▶ [Description of the task] Copy the records below exactly as they stand. Leave out the pictures.

▶ [Saved data entries]

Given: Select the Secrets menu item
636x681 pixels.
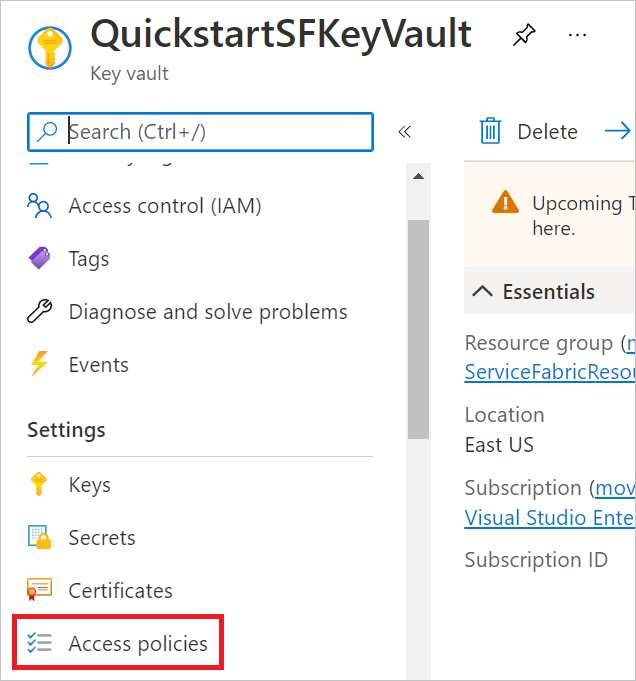Looking at the screenshot, I should click(x=102, y=538).
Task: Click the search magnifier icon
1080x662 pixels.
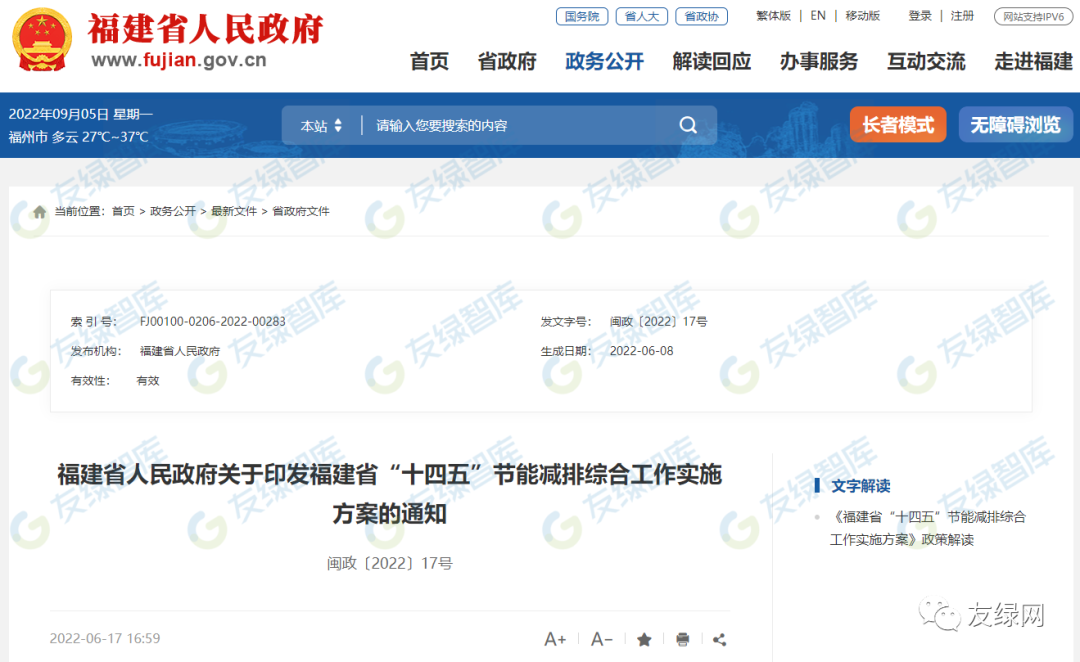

▶ [Your response]
Given: Select the Secrets menu item
636x681 pixels.
Looking at the screenshot, I should click(x=102, y=538).
Task: Click the search magnifier icon
1080x662 pixels.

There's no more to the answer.